Stored data entries:
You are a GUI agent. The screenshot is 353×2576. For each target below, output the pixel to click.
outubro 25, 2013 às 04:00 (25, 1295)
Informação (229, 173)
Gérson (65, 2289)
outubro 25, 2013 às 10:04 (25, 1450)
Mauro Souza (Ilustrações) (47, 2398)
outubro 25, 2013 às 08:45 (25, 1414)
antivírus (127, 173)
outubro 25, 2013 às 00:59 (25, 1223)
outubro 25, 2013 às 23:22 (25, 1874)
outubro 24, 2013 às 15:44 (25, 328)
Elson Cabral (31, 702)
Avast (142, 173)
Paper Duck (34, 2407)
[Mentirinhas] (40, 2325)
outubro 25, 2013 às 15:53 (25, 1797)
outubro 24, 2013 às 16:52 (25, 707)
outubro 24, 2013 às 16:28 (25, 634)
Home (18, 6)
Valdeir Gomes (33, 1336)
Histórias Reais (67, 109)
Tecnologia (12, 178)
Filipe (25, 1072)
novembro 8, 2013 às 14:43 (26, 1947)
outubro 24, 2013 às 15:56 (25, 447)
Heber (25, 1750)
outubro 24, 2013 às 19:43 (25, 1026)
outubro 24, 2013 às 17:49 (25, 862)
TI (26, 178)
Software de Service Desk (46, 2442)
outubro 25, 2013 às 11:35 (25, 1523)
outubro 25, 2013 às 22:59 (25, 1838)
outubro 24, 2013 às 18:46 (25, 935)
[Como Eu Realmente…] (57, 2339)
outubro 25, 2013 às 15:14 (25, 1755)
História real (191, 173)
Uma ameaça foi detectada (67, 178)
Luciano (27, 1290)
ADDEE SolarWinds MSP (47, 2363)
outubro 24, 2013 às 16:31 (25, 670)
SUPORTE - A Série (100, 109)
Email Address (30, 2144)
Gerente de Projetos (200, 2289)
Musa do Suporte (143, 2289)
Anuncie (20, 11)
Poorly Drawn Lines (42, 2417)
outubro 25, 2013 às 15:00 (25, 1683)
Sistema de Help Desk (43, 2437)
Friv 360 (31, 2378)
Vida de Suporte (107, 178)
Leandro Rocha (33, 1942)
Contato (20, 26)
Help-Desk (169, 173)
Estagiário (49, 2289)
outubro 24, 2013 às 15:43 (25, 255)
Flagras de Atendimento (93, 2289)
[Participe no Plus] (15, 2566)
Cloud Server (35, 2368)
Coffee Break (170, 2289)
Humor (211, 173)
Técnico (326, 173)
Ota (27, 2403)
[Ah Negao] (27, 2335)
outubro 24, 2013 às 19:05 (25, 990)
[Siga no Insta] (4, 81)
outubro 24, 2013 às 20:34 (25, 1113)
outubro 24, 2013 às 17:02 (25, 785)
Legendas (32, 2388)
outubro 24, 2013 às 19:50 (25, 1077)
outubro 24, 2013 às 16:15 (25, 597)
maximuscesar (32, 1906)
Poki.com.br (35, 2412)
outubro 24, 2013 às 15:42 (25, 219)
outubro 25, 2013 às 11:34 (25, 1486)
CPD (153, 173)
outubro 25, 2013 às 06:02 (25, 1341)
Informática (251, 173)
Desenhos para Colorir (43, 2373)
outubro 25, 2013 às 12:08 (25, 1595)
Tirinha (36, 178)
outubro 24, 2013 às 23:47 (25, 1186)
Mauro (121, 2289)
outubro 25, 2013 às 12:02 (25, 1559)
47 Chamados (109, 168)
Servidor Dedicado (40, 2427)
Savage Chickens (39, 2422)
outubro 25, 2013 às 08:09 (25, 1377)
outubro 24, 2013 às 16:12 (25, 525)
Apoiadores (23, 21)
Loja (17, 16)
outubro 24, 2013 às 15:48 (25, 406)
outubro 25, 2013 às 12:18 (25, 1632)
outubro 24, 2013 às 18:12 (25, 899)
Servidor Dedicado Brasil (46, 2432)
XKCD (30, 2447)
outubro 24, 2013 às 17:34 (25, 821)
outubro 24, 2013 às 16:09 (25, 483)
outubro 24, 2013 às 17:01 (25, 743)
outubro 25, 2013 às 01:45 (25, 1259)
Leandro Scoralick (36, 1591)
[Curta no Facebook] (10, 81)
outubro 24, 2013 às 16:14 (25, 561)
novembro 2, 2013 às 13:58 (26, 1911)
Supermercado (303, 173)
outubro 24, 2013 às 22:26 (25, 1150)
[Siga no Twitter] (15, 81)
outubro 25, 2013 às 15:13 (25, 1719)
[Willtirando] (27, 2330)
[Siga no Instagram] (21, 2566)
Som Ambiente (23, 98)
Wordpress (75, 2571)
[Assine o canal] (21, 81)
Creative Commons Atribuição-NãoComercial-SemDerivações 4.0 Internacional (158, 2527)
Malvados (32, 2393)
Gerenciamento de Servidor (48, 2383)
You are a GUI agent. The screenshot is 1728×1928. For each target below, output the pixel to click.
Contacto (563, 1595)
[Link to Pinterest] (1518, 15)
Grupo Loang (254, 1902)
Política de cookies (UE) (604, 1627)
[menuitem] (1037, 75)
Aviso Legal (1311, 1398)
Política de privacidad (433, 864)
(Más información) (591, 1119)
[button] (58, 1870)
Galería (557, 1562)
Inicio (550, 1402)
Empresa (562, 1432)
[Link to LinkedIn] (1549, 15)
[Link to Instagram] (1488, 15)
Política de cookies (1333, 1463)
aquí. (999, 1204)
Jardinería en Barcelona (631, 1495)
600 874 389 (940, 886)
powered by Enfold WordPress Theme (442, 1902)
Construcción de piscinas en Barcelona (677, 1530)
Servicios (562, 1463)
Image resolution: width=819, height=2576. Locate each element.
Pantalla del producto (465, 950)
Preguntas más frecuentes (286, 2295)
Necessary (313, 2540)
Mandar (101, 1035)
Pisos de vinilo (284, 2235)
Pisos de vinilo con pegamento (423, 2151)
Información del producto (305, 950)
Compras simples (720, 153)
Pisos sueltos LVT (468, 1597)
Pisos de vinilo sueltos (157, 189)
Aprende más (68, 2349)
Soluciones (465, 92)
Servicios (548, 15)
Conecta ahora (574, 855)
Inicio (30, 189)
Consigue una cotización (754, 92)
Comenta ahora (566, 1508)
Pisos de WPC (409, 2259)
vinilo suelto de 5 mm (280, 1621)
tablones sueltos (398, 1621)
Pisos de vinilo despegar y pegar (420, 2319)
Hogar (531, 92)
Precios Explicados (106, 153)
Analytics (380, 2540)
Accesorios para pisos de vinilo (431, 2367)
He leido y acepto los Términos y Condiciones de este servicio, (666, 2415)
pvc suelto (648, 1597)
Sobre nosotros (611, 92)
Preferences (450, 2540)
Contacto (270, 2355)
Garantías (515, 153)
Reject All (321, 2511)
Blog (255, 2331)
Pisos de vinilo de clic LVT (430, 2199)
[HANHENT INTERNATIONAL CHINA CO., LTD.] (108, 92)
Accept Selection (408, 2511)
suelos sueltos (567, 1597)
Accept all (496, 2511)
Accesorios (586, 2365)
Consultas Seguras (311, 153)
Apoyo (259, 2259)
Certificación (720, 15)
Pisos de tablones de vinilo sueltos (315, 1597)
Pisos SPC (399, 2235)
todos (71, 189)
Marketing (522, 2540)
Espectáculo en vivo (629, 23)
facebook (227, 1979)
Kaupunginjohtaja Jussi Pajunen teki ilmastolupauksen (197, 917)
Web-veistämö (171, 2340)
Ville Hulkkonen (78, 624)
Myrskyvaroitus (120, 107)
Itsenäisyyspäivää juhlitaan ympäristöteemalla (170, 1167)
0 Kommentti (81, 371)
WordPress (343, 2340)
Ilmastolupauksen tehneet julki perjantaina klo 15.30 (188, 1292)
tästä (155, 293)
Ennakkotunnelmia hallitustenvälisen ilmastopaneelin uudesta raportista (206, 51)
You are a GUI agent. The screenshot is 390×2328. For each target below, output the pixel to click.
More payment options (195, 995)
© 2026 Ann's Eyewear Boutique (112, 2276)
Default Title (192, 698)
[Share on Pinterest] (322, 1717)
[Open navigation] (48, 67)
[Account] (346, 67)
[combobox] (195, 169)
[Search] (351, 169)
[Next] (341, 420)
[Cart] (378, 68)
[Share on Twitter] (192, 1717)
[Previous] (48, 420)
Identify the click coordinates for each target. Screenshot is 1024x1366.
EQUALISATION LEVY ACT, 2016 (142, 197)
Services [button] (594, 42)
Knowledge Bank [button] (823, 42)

#### [Your assignment]
Please transcribe the data above without changes, from its first line to its "Histórias Reais (67, 109)" line, and leave out anything past that.

#### [Exercise output]
You are a GUI agent. The screenshot is 353×2576. For each target below, output the pixel to click.
outubro 25, 2013 às 04:00 (25, 1295)
Informação (229, 173)
Gérson (65, 2289)
outubro 25, 2013 às 10:04 (25, 1450)
Mauro Souza (Ilustrações) (47, 2398)
outubro 25, 2013 às 08:45 (25, 1414)
antivírus (127, 173)
outubro 25, 2013 às 00:59 (25, 1223)
outubro 25, 2013 às 23:22 (25, 1874)
outubro 24, 2013 às 15:44 (25, 328)
Elson Cabral (31, 702)
Avast (142, 173)
Paper Duck (34, 2407)
[Mentirinhas] (40, 2325)
outubro 25, 2013 às 15:53 (25, 1797)
outubro 24, 2013 às 16:52 (25, 707)
outubro 24, 2013 às 16:28 (25, 634)
Home (18, 6)
Valdeir Gomes (33, 1336)
Histórias Reais (67, 109)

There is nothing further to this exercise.